Let me tell you a story: In 1910 there was a historian named Aby Warburg. He described himself as a “Hamburger at heart, Jew by blood, Florentine in spirit”; He collected an art legacy, assembling thousands of years of human history in photographs, and on postcards produced from throughout Europe. He combined these images on panel boards, looking to devise a way to see how images bleed past eras, and into each other as works of creation.
He worked to shape a system to observe the themes in art, and how they function psychologically. In essence, an object lives on in culture, it seems to have an afterlife. It continues to speak well after it has disappeared from immediate view.
The other day, I was standing in front of the old downtown public library building. There was a station wagon with wood panels stopped at the traffic light bathed in warmly diffused August light.
The vintage car brought forward an old memory from my youth – holding my mom’s hand a few blocks away. I saw that car and a sudden rush of memory came back to me. A group of associations linked the make and model of the car to a place in time.
I felt stages of my life mixing together via the icon of the automobile. This particular vehicle was a vehicle for memory, so to speak.
Different words exist for theories of how the mind carries information that is stored forward in time. “Engram” has been used in one context.
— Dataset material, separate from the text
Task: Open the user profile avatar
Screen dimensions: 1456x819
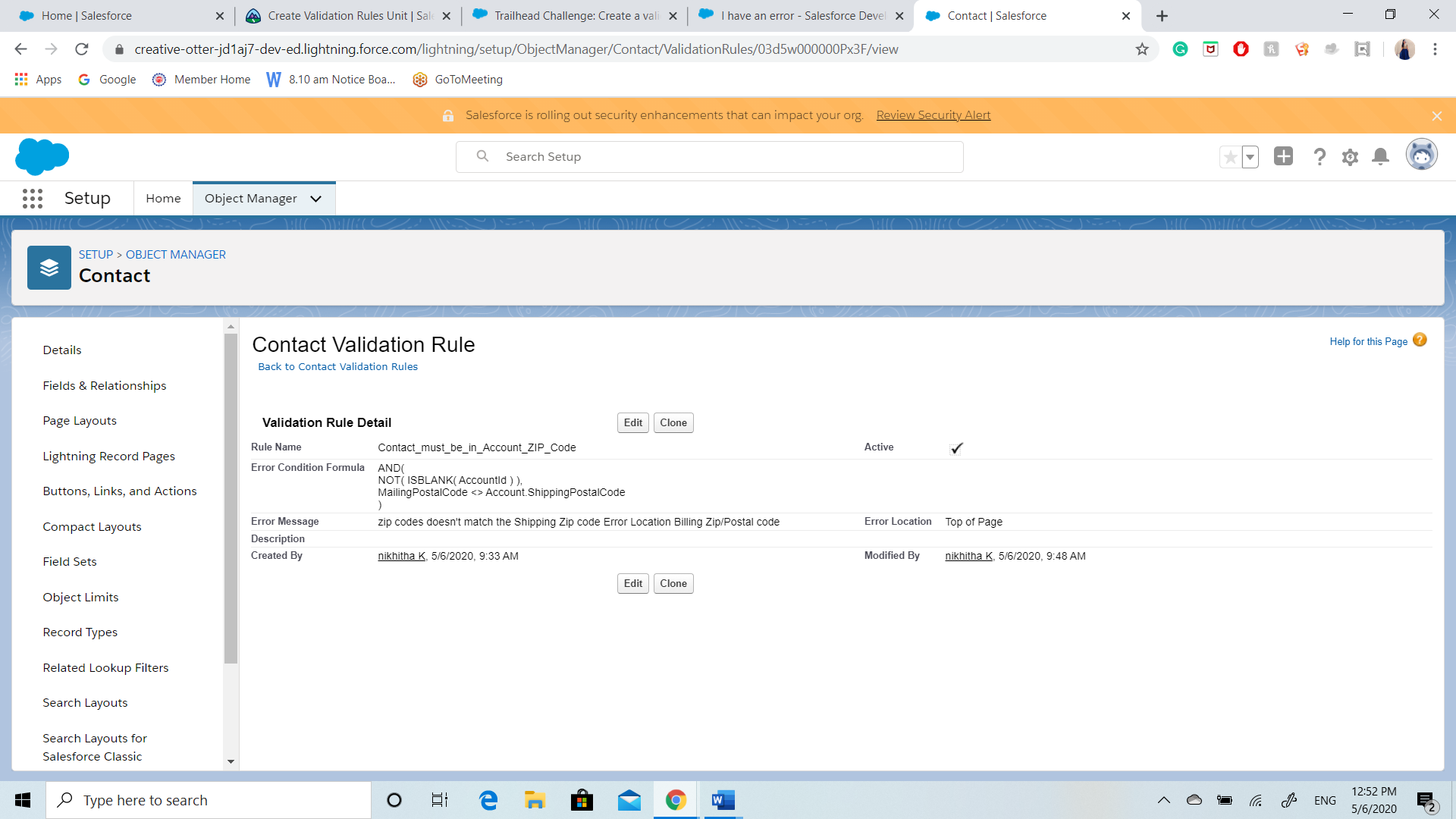Action: click(1421, 155)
It is the term that Warburg used. I correlate it to the term “Cetanā“, from another tradition. This is a digression, I don’t have enough space in this review to elaborate, but I find the subject fascinating. Especially how, I have noticed, history tends to repeat itself, out of habit, it seems. But far be it that I try and reinvent the wheel. I challenge you, dear reader, to follow my hyperlinks, if only out of curiosity. In Aby Warburg’s “Bilderatlas Mnemosye”, memory becomes evident in objects. The world fills with works of art that are, in turn, symbolic of emotional realities.
The photographic critic Max Kosloff gives the dictionary description of memory and its implications while writing about John Guttman’s depression era photographs of the 1930’s:
“Memory, according to my dictionary, is “The mental capacity or faculty of retaining and reviving impressions, or recalling or recognizing previous experiences”. To aid memory an aggregate of photographs can hold up to view images not only of separate people, now gone, but of whole cultural periods. Receding into history, a culture — the sum of the arrangements by which a society manifests itself — leaves behind artifacts such as words, objects, and images that survive in a progressively alienated and disorderly state. What lives on in the human memory of culture is a composite of ideas that such remnants have generated.”
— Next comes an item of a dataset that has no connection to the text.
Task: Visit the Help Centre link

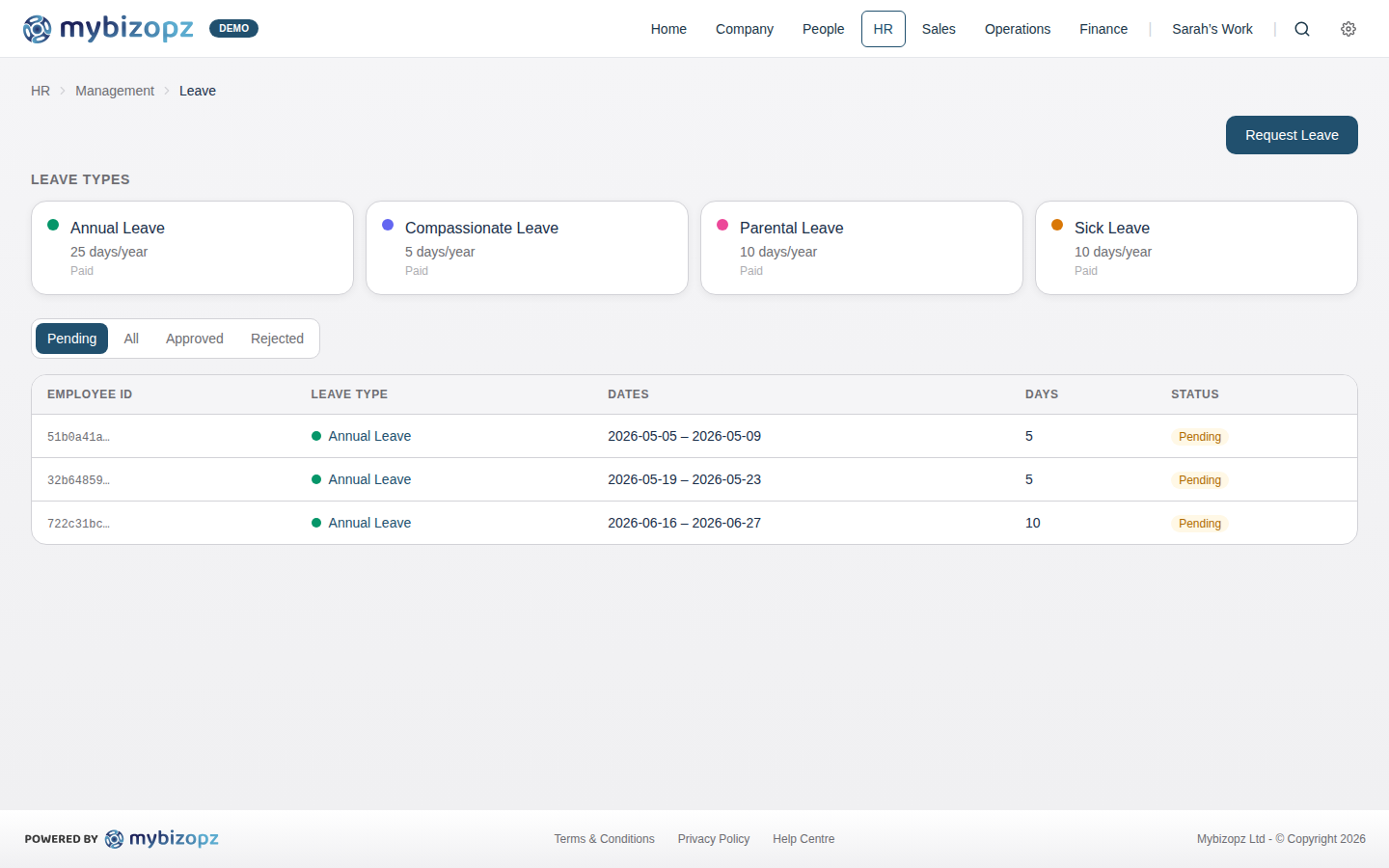Action: tap(803, 839)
from “The Restless Decade: John Guttman’s Photographs of the Thirties.”
This is a better description of the net effect of the “Bilderatlas” than I can write. “Bild” is one of those words that make a part of many compound words in German. “Bildgebendes Verfahren” or “imaging procedure”, for instance. Warburg studied the interplay of images. He designed the Atlas as a pictorial representation of that interplay. During the process of its creation, the Atlas developed into an instrument of cognition, like a scientific instrument (not dissimilar to a camera).
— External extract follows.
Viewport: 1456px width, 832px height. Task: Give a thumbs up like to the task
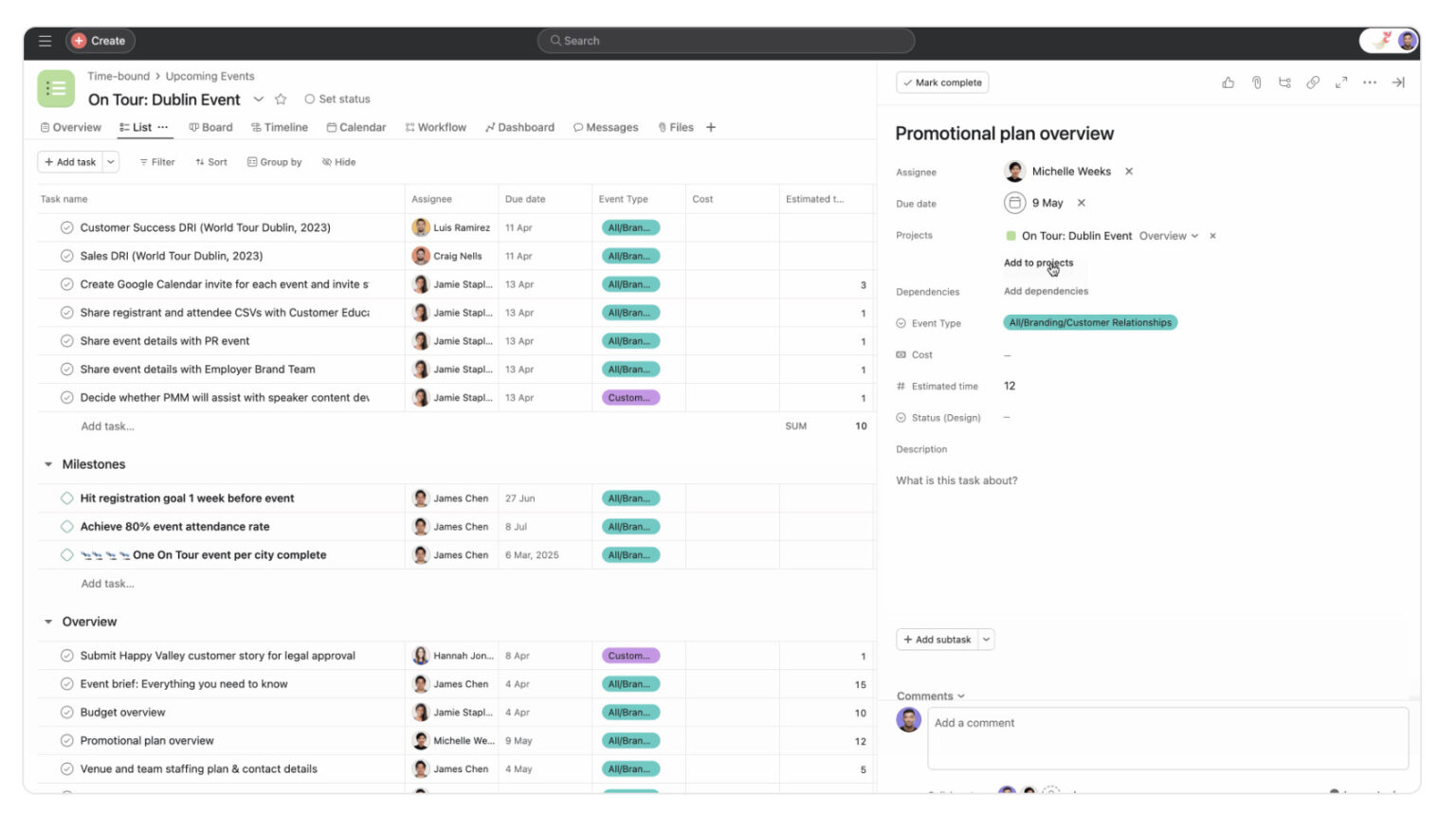click(x=1228, y=82)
“Bilderatlas Mnemosyne” is a tremendous photographic archive. Warburg brings us to Panel 79, viewing “Church and State: Spiritual Power without the Wielding of Earthly Power”. It displays photographs of the great convene in 1929 at St. Peter’s Basilica, only a few years before masses darkly gathered in Berlin for their Fuhrer. Panel 54: “The Olympianization Together with the Horoscope Practice of Heaven by God the Father”. Time and history appear to be a process out of our control, our powers for 20/20 hindsight notwithstanding.
It is a strange comfort to know that other people have felt helpless at points in history. Panel 50-51 “Subdivision and Making Handleable. Muses, Virtues and Vices, Harmonic System. Ascent. Female Funerary Dancers,” reproduces Andrea Mantegna’s painting. “The Triumph of Virtue or Minerva Expelling the Vices from the Garden of Virtue”. To me, Mantegna’s painting is an image of hope in dark times. Just as others have despaired, others have envisioned new realities, where thoughtfulness prevails against chaos.
The book reproduces all the panels of Warburg’s unfinished masterpiece for the first time since his death. This book is in fact a catalogue of an exhibit at the same institute. The wars, the intervening years, and an immense scholarly effort went into remaking this exhibition, and the resulting catalogue. In so doing, a repatriation of cultural legacy was the result. Warburg died long before seeing his project completed.
The “Mnemosyne Atlas” is also of importance to photography. Not only as a testament to the document and the power of photography to represent culture, but also as a reprographic tour-de-force. I am always surprised how elementary people think copy work is when it is some of the most demanding work in the field: Conscientious care for another subject by sacrificing the drive to fulfil your ego by making something original is not easy.
Looking through this book I feel the pathos of our lost understanding of culture. I will remember going through this book for the rest of my life. For the artist photographer seeking to develop an array of concepts and themes, and make your work salient to a culturally curious audience, you can use the Warburg Atlas as a lens to see through. It offers a view of the forest, not only the trees.